Goodfellow Deep Learning — Chapter 12.5: Other Applications

Deep Learning

Recommender Systems

Knowledge Graphs

Collaborative Filtering

Author

Chao Ma

Published

December 22, 2025

Recommendation Systems

Early recommendation systems relied on very limited input information, typically user IDs and item IDs, with generalization achieved solely through patterns of interaction between users and items.

Under this limitation, the only generalization method is to rely on the pattern similarity between different users and items. For example, assume user A and B both like items 1, 2, 3, then if A likes item 4, then item 4 can be recommended to user B.

The algorithm based on this principle is called Collaborative Filtering.

Matrix Factorization

In matrix factorization–based recommender systems, each user and each item is represented by a low-dimensional latent vector:

$A_u \in \mathbb{R}^k$: the latent representation (embedding) of user $u$, capturing the user’s preferences across $k$ latent factors
$B_i \in \mathbb{R}^k$: the latent representation (embedding) of item $i$, capturing the item’s attributes or characteristics in the same latent space

These latent factors model personalized interactions between users and items.

Bias Terms

To account for systematic effects that are independent of user–item interactions, the model includes bias terms:

$b_u$: the user bias, representing the overall tendency of user $u$ to give higher or lower ratings
$c_i$: the item bias, representing the overall popularity or quality of item $i$

Including these bias terms allows the latent factors to focus on modeling individualized preferences rather than global effects.

Prediction Model

The predicted rating (or preference score) of user $u$ for item $i$ is given by:

\[ \hat{R}_{u,i} = b_u + c_i + A_u^\top B_i \]

where the dot product $A_u^\top B_i$ captures the interaction between the user and item latent factors.

Interpretation

This formulation decomposes a user’s rating into three components:

User-specific tendency ($b_u$)
Item-specific popularity ($c_i$)
Personalized interaction between the user and item ($A_u^\top B_i$)

Together, these components provide a compact, interpretable, and effective model for collaborative filtering, and form the foundation of many successful recommender systems, including those developed during the Netflix Prize competition.

Matrix factorization for recommendation systems

Cold-Start Problem

A fundamental limitation of collaborative filtering is the cold-start problem: when new users or items have no interaction history, their preferences cannot be inferred from user–item patterns alone.

A common solution is to incorporate side information, such as user attributes or item content, enabling the model to make predictions even in the absence of interaction data and leading to content-based or hybrid recommender systems.

Exploration and Exploitation

Recommendation problems go beyond standard supervised learning because feedback is only observed for items that the system chooses to recommend, resulting in biased and incomplete data.

In many cases, the system cannot observe user responses to non-recommended items, and may even lack information about users who were never exposed to any recommendation.

This setting is naturally modeled as a contextual bandit problem.

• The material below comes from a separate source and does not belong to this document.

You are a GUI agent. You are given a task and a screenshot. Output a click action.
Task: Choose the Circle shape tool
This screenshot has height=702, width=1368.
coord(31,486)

The central challenge is the exploration–exploitation tradeoff:

Exploitation: Recommend items that are currently known to perform well
Exploration: Try new items to gather information about user preferences

Knowledge as Entities and Relations

Knowledge is represented using symbolic facts, typically in the form of triples:

(subject, relation, object) e.g., (Paris, capital_of, France)

or more abstractly:

(entity_i, relation_j, entity_k)

Relations can be: - Binary (most common) - Directional - Non-numeric (not just mathematical relations like <)

This structure is the foundation of knowledge graphs (e.g., Freebase, WordNet, Wikidata).

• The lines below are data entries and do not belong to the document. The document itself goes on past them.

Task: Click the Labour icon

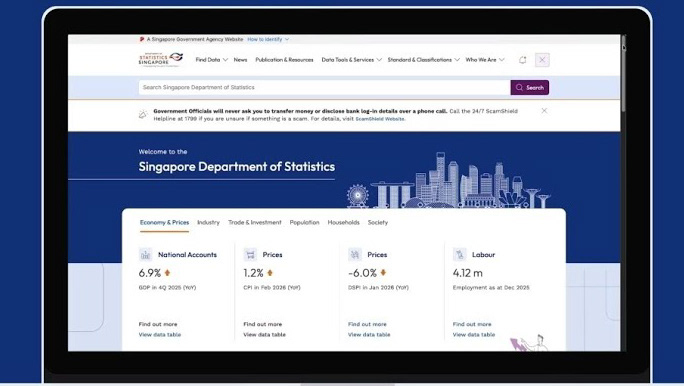Action: coord(459,254)
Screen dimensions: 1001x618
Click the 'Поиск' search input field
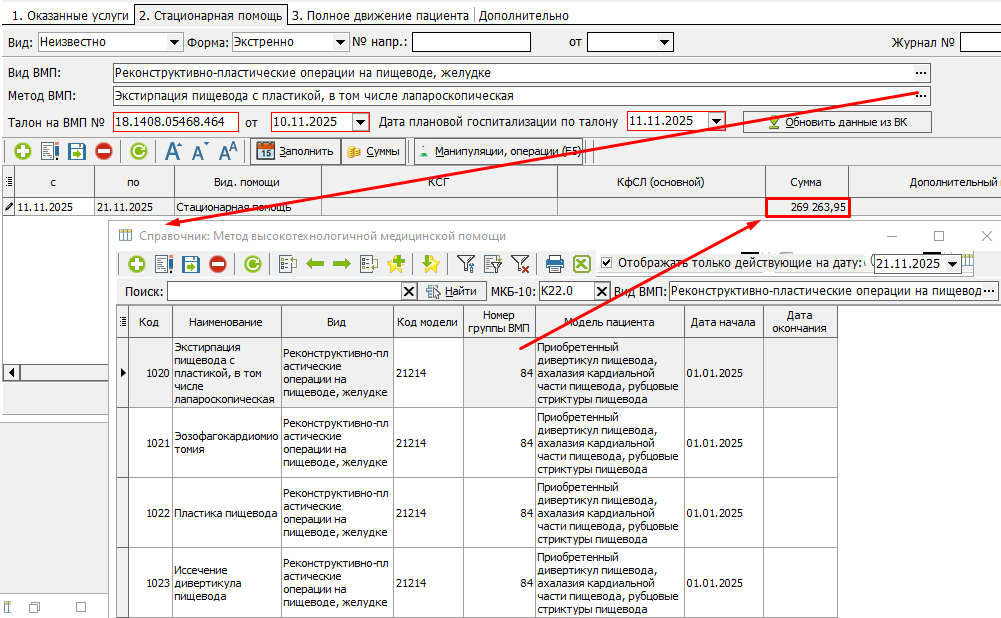pos(284,291)
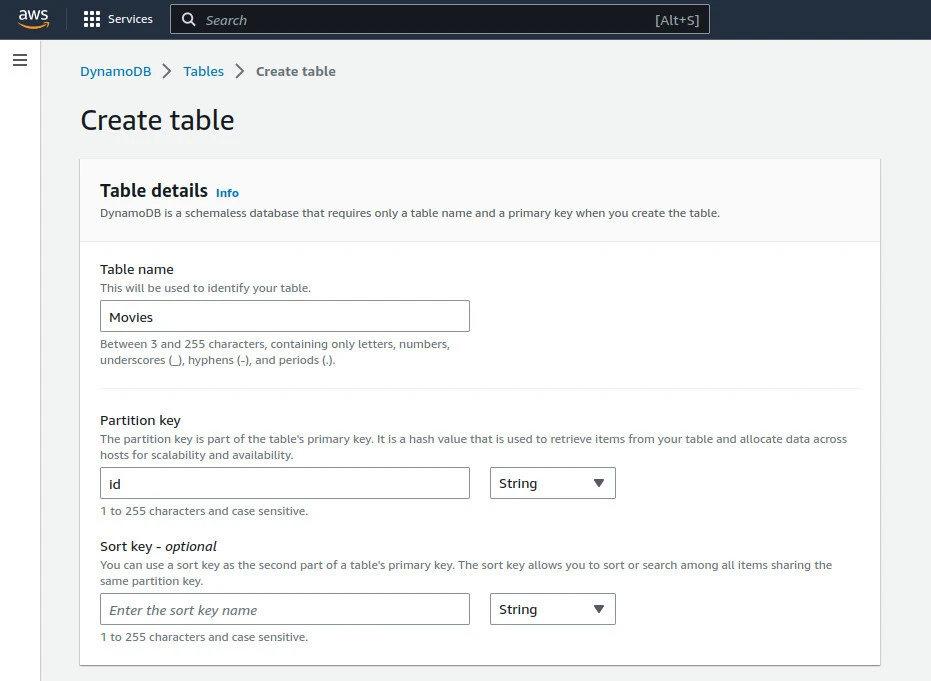Click the Partition key field containing id
931x681 pixels.
[284, 483]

Distributed Representations for Entities and Relations

Instead of treating entities and relations as discrete symbols, deep learning maps them into continuous vector spaces:

Entities → embedding vectors
Relations → embedding vectors or operators

Key idea: > Learning embeddings allows the model to generalize beyond observed facts.

Early approaches: - Linear relation embeddings - Treat relations as transformations acting on entity embeddings

This connects language modeling with knowledge modeling, since both rely on distributed representations.

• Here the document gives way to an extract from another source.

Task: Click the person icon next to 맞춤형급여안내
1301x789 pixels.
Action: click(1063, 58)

Link Prediction as a Core Task

A central application is link prediction:

Predict whether a missing fact in a knowledge graph is likely to be true.

Example: - Given (Paris, capital_of, ?) - Predict France

This is framed as: - Scoring candidate triples - Ranking true facts above corrupted (false) ones

Negative samples are usually created by corrupting known true facts (e.g., replacing one entity).

Evaluation Challenges

Evaluation is difficult because:

Datasets usually contain only known true facts
An unseen fact may be either false or simply missing

Common evaluation strategy: - Rank the true fact among corrupted alternatives - Measure metrics like top-k accuracy

This reflects a broader challenge: open-world knowledge.

Attributes and Richer Relations

Beyond relations, entities may have attributes:

(entity, attribute) e.g., (Paris, population)

This enriches the representation and connects structured knowledge with real-valued information.

From Knowledge Representation to Reasoning and QA

The long-term goal is to combine:

Knowledge representation (facts, entities, relations)
Reasoning (inferring new facts)
Natural language understanding (questions expressed in text)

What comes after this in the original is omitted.